By Albert Amateau
Renee Williams, who lived in the East Village for nearly 20 years and worked for the late Antonio Pagan when he was a city council member representing the district in the 1990s, died Tues., Aug. 3, at age 59.
Diagnosed with cancer more than 10 years ago, she continued to be a community activist in Queens where she moved to in 1999. But her health became worse about two years ago, said Colin Gregory, her life partner for the past 13 years and retail ad manager for the Downtown Express.
While living in the East Village, Renee Williams worked for a time at the Bottom Line music club on W. Fourth St. and became active in the St. Mark’s Block Association. In the late 1980s she joined BASTA (Before Another Shelter Tears Us Apart), which was concerned with quality-of-life issues related to the E. Third St. men’s shelter near the Bowery. She remained active in the area as the shelter transitioned from a processing center to a Project Renewal program and as the neighborhood continued to struggle with drug dealers.
A member of the Democratic Action Club, she worked on Pagan’s first election campaign in 1991. Pagan won the election and Renee Williams went on to manage his district office and serve as his coordinator of constituent services. She was instrumental in getting the New York City Housing Authority to make long-delayed repairs; she advocated for tenants with federal Section 8 vouchers and on behalf of tenants in privately owned housing. Williams also worked to solve other problems, including noise from Webster Hall, the proliferation of bars in the district and the neighborhood drug trade. After Pagan’s second term ended, she became promotions manager for Isadora’s Dance Legacy, a dance troupe at St. Mark’s Church.
In 1999 she moved to Sunnyside, Queens, where she worked with the Sunnyside Gardens Preservation Alliance in the successful effort to establish the Sunnyside Gardens Historic District.
“What was most remarkable to all of us was her unwavering good spirits and the strength she summoned for all these efforts despite her ill health,” said Herb Reynolds, president of the alliance.
Shortly after 9/11, she became program director at Manhattan Youth, the Tribeca-based youth program, working with its director, Bob Townley, whom she had met in the East Village when they both lived there.
She was born Oct. 28, 1950, in Brooklyn, the youngest of four daughters, to Audrey Parsons Williams and Lorenzo C. Williams. She attended Our Lady of Victory elementary school in her Brooklyn neighborhood and went to Erasmus Hall High School in Flatbush.
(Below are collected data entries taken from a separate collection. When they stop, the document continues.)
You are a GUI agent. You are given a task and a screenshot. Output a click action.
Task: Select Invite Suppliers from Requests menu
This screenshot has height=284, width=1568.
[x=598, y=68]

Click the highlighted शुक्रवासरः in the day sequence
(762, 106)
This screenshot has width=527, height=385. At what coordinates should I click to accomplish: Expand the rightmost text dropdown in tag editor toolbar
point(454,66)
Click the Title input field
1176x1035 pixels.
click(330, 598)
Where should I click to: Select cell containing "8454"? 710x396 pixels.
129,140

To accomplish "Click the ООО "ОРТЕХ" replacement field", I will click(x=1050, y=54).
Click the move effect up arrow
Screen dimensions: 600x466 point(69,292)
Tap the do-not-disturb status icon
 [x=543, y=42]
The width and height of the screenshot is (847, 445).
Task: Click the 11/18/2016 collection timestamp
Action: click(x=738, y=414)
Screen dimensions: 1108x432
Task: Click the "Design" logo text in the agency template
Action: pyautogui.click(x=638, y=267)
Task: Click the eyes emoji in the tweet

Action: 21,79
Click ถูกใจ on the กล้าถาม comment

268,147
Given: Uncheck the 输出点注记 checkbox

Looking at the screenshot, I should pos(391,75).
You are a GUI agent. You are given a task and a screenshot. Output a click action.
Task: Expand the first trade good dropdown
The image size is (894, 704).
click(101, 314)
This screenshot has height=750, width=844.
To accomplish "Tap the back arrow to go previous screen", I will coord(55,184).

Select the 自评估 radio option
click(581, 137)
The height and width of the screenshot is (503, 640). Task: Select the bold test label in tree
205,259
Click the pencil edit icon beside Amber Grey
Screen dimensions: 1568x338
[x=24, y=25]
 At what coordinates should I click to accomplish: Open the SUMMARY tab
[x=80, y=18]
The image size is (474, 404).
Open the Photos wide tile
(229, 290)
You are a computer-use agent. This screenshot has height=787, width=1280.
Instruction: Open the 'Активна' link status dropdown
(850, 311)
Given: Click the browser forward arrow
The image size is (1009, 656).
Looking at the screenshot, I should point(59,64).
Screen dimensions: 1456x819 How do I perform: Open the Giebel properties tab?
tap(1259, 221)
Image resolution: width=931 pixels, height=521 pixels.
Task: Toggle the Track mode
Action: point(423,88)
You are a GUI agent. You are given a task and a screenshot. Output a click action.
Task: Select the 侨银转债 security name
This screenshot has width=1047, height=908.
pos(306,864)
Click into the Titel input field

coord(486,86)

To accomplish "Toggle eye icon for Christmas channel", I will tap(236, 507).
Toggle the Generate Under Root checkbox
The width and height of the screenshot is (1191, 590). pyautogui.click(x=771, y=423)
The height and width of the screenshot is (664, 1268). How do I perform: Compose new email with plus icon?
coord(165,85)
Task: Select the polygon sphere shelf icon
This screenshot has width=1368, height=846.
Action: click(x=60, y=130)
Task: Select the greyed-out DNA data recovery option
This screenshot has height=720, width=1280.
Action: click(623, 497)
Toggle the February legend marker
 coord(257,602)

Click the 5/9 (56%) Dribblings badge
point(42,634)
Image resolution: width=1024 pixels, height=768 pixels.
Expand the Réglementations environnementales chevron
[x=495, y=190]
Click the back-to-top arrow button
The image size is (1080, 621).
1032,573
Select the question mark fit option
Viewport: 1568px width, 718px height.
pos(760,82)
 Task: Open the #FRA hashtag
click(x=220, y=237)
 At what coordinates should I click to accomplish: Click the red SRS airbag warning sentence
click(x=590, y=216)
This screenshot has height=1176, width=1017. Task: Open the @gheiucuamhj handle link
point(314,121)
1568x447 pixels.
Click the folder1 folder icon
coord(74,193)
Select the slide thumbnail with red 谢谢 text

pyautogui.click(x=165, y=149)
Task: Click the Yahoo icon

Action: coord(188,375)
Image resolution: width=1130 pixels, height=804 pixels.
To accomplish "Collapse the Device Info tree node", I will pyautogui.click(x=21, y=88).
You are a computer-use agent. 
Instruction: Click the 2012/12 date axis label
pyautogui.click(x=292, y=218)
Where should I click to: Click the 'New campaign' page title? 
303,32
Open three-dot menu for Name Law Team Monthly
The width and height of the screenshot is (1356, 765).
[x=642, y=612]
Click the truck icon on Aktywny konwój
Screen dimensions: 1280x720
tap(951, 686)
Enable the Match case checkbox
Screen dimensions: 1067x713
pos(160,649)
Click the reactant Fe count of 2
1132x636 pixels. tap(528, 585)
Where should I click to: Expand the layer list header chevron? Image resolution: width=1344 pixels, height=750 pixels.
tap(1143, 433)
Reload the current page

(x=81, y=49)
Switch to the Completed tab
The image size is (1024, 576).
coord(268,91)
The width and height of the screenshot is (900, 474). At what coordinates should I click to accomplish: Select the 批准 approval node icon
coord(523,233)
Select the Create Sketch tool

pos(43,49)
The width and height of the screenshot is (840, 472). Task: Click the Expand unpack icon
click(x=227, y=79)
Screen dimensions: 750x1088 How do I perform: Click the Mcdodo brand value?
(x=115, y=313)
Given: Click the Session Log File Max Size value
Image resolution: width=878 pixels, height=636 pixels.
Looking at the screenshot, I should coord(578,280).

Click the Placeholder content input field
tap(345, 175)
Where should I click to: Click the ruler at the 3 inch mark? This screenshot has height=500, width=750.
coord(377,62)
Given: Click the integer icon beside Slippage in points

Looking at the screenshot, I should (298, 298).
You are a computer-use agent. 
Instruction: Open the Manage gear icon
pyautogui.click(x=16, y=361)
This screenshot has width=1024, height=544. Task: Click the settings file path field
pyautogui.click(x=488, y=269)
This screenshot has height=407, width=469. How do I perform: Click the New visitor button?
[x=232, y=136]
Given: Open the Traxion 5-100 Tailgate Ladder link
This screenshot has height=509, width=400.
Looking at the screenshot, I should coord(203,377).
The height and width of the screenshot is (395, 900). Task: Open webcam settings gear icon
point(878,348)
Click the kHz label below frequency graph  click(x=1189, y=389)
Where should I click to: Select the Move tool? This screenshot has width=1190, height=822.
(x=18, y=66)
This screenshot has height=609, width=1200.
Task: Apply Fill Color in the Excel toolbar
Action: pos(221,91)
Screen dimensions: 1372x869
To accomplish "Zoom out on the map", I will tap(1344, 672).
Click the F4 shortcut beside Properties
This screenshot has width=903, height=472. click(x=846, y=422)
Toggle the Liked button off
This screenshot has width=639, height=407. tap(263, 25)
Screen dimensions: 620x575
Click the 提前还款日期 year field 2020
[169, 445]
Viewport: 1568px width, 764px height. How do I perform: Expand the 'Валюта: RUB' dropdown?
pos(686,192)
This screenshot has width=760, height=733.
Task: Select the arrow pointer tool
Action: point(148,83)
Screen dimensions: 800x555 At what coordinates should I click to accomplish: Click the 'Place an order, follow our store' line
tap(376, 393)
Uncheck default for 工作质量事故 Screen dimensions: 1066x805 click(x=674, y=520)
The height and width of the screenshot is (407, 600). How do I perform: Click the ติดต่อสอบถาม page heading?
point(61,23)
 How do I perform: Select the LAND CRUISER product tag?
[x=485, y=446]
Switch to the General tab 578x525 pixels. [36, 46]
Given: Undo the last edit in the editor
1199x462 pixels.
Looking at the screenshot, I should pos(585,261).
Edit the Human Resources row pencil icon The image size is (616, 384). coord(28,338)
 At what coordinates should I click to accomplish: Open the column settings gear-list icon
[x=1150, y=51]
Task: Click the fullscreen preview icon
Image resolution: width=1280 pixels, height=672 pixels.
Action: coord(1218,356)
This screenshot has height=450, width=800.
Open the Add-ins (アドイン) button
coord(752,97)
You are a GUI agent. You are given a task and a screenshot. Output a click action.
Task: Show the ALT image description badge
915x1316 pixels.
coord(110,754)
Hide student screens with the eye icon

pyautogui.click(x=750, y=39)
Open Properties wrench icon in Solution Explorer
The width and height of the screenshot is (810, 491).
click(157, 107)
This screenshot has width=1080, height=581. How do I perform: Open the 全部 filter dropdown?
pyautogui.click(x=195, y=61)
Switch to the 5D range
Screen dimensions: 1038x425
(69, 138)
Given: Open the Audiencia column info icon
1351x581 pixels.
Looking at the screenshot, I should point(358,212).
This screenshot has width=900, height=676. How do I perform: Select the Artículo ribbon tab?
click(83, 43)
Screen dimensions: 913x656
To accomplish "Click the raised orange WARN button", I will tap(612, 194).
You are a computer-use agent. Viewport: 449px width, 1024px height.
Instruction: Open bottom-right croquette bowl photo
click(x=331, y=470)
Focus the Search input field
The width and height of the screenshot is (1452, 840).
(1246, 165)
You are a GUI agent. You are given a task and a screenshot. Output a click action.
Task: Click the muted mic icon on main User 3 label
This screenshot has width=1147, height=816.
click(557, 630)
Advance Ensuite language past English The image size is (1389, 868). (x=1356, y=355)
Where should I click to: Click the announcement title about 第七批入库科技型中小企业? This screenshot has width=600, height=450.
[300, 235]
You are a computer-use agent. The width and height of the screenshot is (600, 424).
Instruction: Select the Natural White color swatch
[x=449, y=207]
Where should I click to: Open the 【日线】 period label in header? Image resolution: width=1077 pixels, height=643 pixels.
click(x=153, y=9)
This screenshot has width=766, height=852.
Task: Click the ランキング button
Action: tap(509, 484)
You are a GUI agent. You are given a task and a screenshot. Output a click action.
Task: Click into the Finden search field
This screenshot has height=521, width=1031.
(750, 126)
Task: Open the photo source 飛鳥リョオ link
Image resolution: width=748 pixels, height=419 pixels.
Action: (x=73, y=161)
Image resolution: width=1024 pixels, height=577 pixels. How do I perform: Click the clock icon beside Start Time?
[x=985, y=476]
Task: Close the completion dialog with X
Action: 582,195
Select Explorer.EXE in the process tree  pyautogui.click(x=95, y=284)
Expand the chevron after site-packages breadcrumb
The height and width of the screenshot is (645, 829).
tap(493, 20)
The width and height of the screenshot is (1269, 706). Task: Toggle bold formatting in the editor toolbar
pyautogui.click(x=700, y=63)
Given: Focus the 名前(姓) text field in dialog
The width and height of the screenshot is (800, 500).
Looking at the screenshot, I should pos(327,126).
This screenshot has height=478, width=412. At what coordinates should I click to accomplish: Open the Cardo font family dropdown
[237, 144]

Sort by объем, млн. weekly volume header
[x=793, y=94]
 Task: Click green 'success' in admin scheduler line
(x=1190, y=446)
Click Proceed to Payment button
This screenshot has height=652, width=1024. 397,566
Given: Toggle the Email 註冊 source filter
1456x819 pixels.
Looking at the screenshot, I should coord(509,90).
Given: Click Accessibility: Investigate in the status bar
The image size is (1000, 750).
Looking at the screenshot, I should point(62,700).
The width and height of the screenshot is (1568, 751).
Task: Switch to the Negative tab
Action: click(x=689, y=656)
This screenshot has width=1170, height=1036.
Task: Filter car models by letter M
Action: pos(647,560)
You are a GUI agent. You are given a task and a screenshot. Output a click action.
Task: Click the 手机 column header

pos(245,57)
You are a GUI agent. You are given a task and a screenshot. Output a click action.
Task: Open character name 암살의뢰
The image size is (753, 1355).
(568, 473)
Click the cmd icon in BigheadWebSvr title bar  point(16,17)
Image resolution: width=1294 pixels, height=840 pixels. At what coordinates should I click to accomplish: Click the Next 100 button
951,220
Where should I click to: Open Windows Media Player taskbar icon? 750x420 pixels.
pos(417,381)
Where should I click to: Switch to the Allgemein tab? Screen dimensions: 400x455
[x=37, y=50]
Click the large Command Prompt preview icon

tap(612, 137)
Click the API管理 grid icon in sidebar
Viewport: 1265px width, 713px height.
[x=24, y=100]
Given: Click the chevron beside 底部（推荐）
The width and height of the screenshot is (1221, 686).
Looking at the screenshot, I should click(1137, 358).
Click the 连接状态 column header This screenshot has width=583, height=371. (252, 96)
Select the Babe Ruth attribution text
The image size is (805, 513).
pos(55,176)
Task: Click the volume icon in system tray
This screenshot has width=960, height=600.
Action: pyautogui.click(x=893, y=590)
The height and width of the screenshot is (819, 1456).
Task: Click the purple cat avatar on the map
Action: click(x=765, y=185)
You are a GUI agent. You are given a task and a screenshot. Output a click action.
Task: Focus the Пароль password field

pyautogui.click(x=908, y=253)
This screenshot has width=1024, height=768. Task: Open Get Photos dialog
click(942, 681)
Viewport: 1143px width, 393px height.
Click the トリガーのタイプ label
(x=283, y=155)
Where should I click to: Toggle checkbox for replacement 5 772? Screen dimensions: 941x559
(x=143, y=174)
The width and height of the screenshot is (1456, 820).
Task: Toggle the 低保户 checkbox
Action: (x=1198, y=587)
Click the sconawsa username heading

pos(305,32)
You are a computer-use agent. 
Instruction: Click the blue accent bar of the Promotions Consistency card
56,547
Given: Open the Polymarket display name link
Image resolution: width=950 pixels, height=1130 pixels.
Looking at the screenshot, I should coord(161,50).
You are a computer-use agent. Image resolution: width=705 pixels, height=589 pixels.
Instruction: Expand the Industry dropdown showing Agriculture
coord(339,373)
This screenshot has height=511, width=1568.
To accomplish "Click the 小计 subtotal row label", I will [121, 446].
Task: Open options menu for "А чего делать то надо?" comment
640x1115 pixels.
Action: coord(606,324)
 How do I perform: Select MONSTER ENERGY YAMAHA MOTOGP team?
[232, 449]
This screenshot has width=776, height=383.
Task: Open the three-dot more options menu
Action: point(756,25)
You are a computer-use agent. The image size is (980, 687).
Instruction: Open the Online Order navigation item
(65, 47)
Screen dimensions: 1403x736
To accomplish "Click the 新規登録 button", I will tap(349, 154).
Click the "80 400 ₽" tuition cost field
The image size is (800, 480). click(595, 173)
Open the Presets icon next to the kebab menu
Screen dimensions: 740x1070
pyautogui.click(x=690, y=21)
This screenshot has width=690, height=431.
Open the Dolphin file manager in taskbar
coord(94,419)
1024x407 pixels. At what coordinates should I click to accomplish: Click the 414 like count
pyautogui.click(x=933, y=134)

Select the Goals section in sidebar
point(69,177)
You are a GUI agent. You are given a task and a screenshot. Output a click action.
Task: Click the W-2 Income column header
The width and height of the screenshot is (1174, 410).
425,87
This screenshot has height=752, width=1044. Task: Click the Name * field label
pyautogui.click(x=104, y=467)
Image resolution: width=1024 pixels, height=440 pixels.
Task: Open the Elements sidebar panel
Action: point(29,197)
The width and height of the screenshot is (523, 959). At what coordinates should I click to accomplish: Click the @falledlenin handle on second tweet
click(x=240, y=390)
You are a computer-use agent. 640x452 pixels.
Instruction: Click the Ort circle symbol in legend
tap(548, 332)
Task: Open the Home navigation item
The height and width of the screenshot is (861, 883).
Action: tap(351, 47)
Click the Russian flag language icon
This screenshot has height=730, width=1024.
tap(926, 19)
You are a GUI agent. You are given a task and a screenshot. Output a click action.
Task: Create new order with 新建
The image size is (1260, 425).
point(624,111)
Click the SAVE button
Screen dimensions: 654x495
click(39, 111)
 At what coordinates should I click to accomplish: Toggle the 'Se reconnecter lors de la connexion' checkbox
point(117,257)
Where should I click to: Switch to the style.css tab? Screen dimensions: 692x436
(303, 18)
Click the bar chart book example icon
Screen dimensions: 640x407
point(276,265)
She went on to Staten Island Community College, majoring first in biology but switching to political science.
Williams’s and Gregory’s first connection was an ad she placed with him for Isadora’s Dance Legacy.
“I met Renee on Kentucky Derby Day 13 years ago and we celebrated our anniversary by betting on long shots,” said Gregory. “We enjoyed walking in Sunnyside viewing the gardens, and once a year Renee had to go to the Bronx Zoo to see her giraffes no matter how sick she was,” he said. “She was also very proud of my children, Amadaline and Kyrie. Her sister Jackie Horne, her friend Marion Osmun, her health attendant Betty and I were all privileged to care for her during her last illness,” Gregory added.
A memorial service for Renee Laurel Williams will be held from 5 p.m. to 7:30 p.m. Fri., Aug. 13, at St. Mark’s Church-in-the-Bowery parish hall on E. 10th St. at Second Ave. Donations may be made in her memory to Cancer Care, 275 Seventh Ave., New York, N.Y. 10001. Condolences may be sent to Colin Gregory, 51-02 39th Ave., Woodside, N.Y. 11377, or to Jackie Horne and the family of Renee Williams, 91 Midwood St., Brooklyn, N.Y. 11225.
Gregory, her sisters – Jackie; Jean Smith of Bedford, Mass.; and Yvonne Cohen of Orange, N.J. – survive, in addition to a large extended family of cousins, nieces, nephews, grandnephews and grandnieces and a 96-year-old aunt.